Job postings on Indeed are a real-time measure of labor market activity. On February 12, 2021, they were 3.9% above February 1, 2020, the pre-pandemic baseline, after adjusting for seasonal variation. That’s a solid gain from a week earlier, when postings were 2.4% above the baseline.

Job postings plunged from mid-March to early May 2020 to a low of 39% below the February 1, 2020, baseline. Postings rebounded in May, June, and July by an average of 1.6 percentage points per week. Starting in August, improvement slowed to an average of 0.8 percentage points per week. But in the past two weeks, the index improved an average of 1.6 percentage points per week — the same rate as last summer.

Returning to the February 1, 2020, baseline does not mean the labor market has fully recovered. From February 1, 2019, to February 1, 2020, US job postings increased 9%, so returning to the baseline represents slower growth than before the pandemic. Moreover, other measures of labor market health, like payroll employment and the headline unemployment rate, remain substantially worse than pre-pandemic. For employment to recover completely, job postings will have to remain above the pre-pandemic baseline for an extended time. Finally, in some sectors and metros, job postings are far below the pre-pandemic baseline.

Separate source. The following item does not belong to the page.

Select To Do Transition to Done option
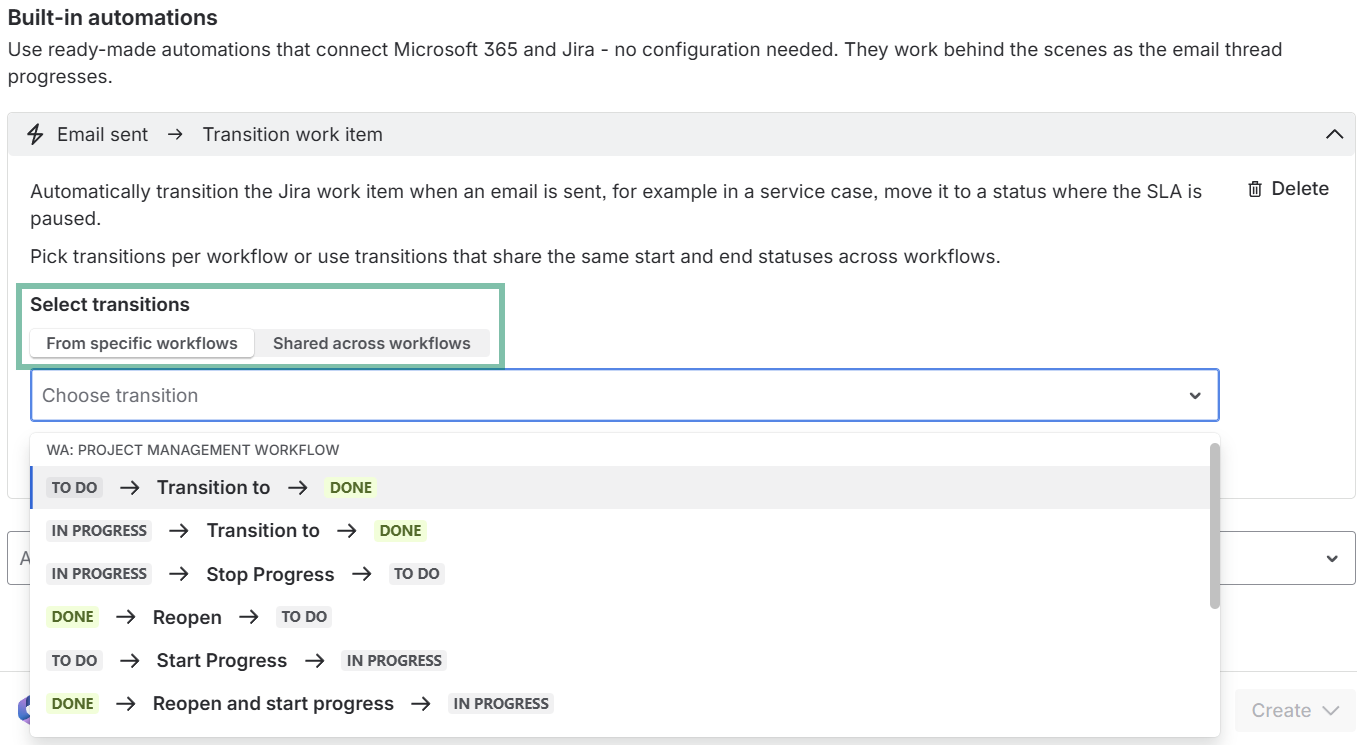 coord(213,488)
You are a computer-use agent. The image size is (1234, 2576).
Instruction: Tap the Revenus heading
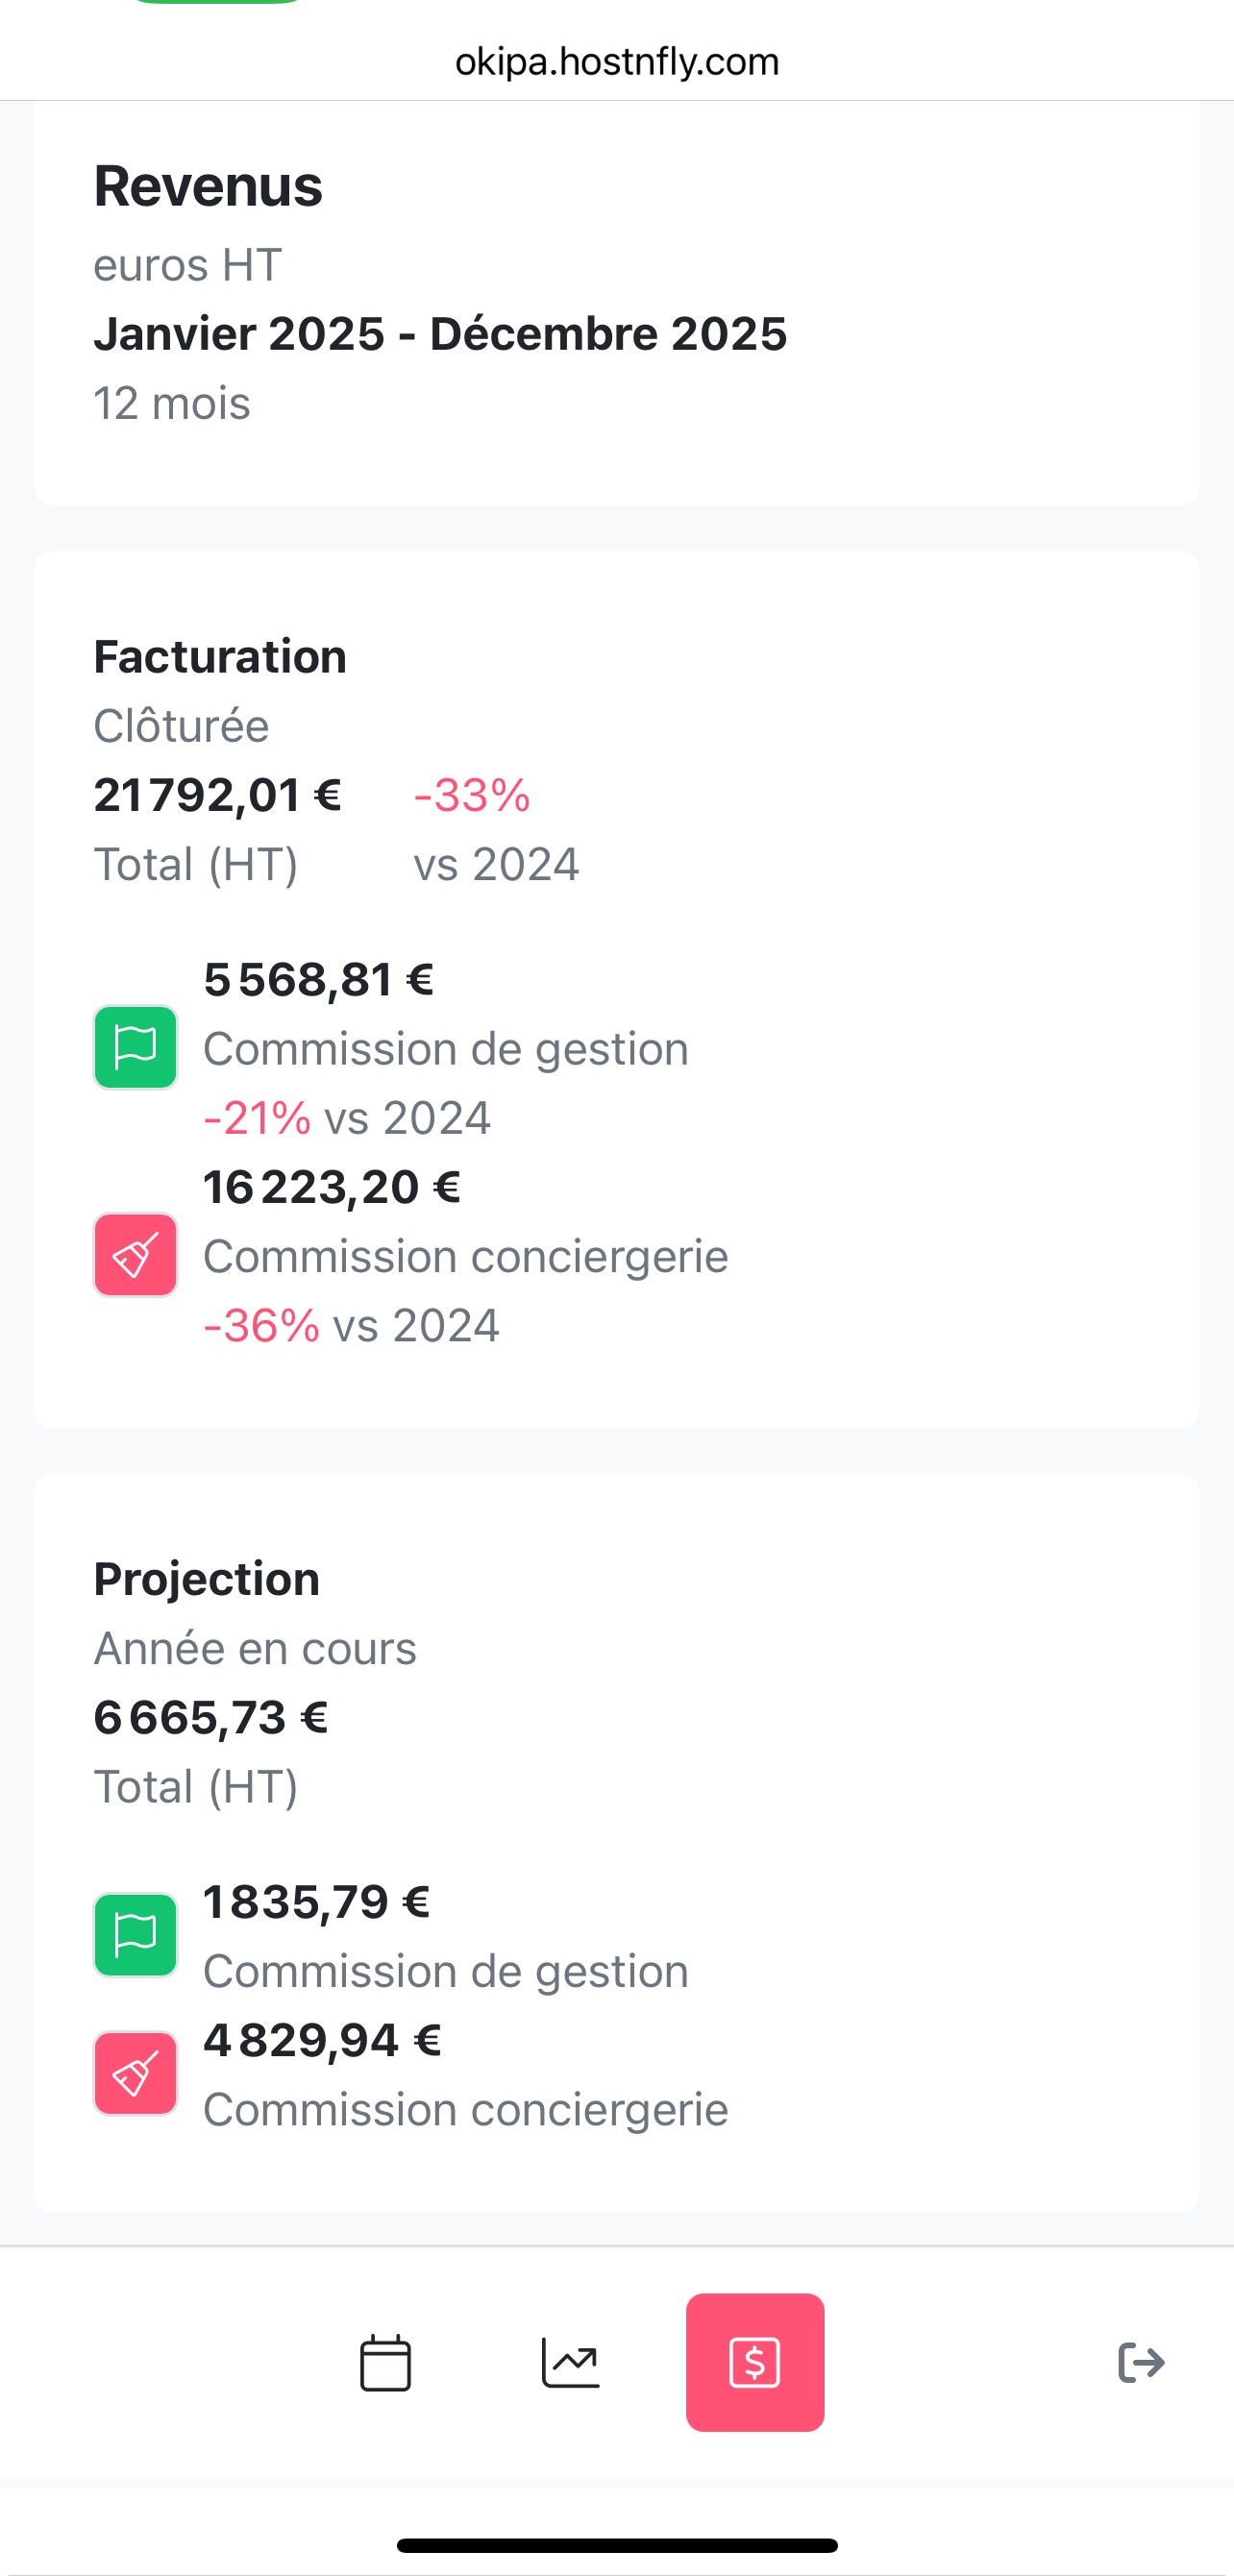click(x=208, y=186)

Big rebound in health-care jobs, but hospitality lags

Job postings have fallen most in occupations directly affected by the coronavirus, such as hospitality & tourism, sports, and arts & entertainment. Hospitality & tourism postings are still 35% below the February 1, 2020, baseline. Two sectors affected by virus surges and shutdowns — food prep and beauty & wellness  — also lag, though these could bounce back quickly as vaccinations continue and infections decline.

Pharmacy postings have increased substantially as vaccines roll out. Nursing and medical-technician jobs are also well above the pre-pandemic baseline. So are jobs in goods-related sectors like loading & stocking, construction, driving, and manufacturing. 

Metros where job postings have declined most

Within the US, job postings are down most in metro Honolulu, San Jose, and San Francisco. But job postings have improved in nearly all regions of the country. 

Job postings fell more initially in both large and small travel and tourism destinations, but have picked up since May in hospitality metros like Las Vegas, Miami, and Orlando. Job postings have rebounded more slowly in metros where a higher share of jobs can be done from home. In high work-from-home metros, postings in retail, restaurant, and personal-services jobs have suffered. Postings in these metros are still 9% below the pre-pandemic baseline.

The pandemic has been especially severe in bigger cities. But the good news is that job postings have increased in recent weeks in larger metros as well as smaller metros, and in high work-from-home metros as well.

We host the underlying chart data on Github as downloadable CSV files. Typically, it will be updated with the latest data one day after this blog post was published.


All figures in this blogpost are the percentage change in seasonally-adjusted job postings since February 1, 2020, using a seven-day trailing average. February 1, 2020, is our pre-pandemic baseline. We seasonally adjust each series based on historical patterns in 2017, 2018, and 2019. Each series, including the national trend, occupational sectors, and sub-national geographies, is seasonally adjusted separately. We adopted this new methodology in January 2021 and now use it to report all historical data. Historical numbers have been revised and may differ significantly from originally reported values. 

This blogpost is based on publicly available information on the Indeed US website and any other countries if named in the post. Unless specified otherwise, it is limited to the United States, is not a projection of future events, and includes both paid and unpaid job solicitations. US Armed Forces job postings are excluded.